==== MATERIAL PROVIDED

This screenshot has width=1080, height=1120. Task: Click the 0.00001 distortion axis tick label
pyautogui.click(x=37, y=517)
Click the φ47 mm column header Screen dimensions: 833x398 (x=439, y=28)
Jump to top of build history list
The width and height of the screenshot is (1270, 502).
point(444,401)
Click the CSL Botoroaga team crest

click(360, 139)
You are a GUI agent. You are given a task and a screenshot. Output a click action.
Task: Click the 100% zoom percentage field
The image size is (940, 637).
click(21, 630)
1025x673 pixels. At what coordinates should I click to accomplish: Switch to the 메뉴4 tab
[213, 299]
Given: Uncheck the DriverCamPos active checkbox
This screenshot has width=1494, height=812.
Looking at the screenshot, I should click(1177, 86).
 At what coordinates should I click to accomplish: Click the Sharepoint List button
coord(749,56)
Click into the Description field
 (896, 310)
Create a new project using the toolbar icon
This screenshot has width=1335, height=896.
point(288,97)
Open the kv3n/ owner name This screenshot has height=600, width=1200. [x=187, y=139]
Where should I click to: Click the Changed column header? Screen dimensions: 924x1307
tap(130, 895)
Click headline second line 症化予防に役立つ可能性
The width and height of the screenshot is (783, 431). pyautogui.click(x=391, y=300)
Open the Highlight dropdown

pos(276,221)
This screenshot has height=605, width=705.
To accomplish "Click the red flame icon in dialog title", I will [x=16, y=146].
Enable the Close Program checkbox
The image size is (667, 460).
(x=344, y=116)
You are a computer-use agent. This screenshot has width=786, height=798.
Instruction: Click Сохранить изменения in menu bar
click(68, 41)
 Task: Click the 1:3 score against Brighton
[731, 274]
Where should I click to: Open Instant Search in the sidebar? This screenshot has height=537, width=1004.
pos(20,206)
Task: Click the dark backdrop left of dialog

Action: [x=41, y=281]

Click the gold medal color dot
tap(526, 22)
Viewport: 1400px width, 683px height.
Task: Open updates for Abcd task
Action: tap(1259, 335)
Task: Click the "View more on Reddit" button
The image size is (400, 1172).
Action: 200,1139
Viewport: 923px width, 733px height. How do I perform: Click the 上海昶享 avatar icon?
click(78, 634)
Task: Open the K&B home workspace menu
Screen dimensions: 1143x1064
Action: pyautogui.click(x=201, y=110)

========

__REQUIREMENT__
Word for word, write out each record shown above.

__RESULT FOR THIS EXERCISE__
This screenshot has width=1080, height=1120. Task: Click the 0.00001 distortion axis tick label
pyautogui.click(x=37, y=517)
Click the φ47 mm column header Screen dimensions: 833x398 (x=439, y=28)
Jump to top of build history list
The width and height of the screenshot is (1270, 502).
point(444,401)
Click the CSL Botoroaga team crest

click(360, 139)
You are a GUI agent. You are given a task and a screenshot. Output a click action.
Task: Click the 100% zoom percentage field
The image size is (940, 637).
click(21, 630)
1025x673 pixels. At what coordinates should I click to accomplish: Switch to the 메뉴4 tab
[213, 299]
Given: Uncheck the DriverCamPos active checkbox
This screenshot has width=1494, height=812.
Looking at the screenshot, I should click(1177, 86).
 At what coordinates should I click to accomplish: Click the Sharepoint List button
coord(749,56)
Click into the Description field
 (896, 310)
Create a new project using the toolbar icon
This screenshot has width=1335, height=896.
point(288,97)
Open the kv3n/ owner name This screenshot has height=600, width=1200. [x=187, y=139]
Where should I click to: Click the Changed column header? Screen dimensions: 924x1307
tap(130, 895)
Click headline second line 症化予防に役立つ可能性
The width and height of the screenshot is (783, 431). pyautogui.click(x=391, y=300)
Open the Highlight dropdown

pos(276,221)
This screenshot has height=605, width=705.
To accomplish "Click the red flame icon in dialog title", I will [x=16, y=146].
Enable the Close Program checkbox
The image size is (667, 460).
(x=344, y=116)
You are a computer-use agent. This screenshot has width=786, height=798.
Instruction: Click Сохранить изменения in menu bar
click(68, 41)
 Task: Click the 1:3 score against Brighton
[731, 274]
Where should I click to: Open Instant Search in the sidebar? This screenshot has height=537, width=1004.
pos(20,206)
Task: Click the dark backdrop left of dialog

Action: [x=41, y=281]

Click the gold medal color dot
tap(526, 22)
Viewport: 1400px width, 683px height.
Task: Open updates for Abcd task
Action: tap(1259, 335)
Task: Click the "View more on Reddit" button
The image size is (400, 1172).
Action: 200,1139
Viewport: 923px width, 733px height. How do I perform: Click the 上海昶享 avatar icon?
click(78, 634)
Task: Open the K&B home workspace menu
Screen dimensions: 1143x1064
Action: pyautogui.click(x=201, y=110)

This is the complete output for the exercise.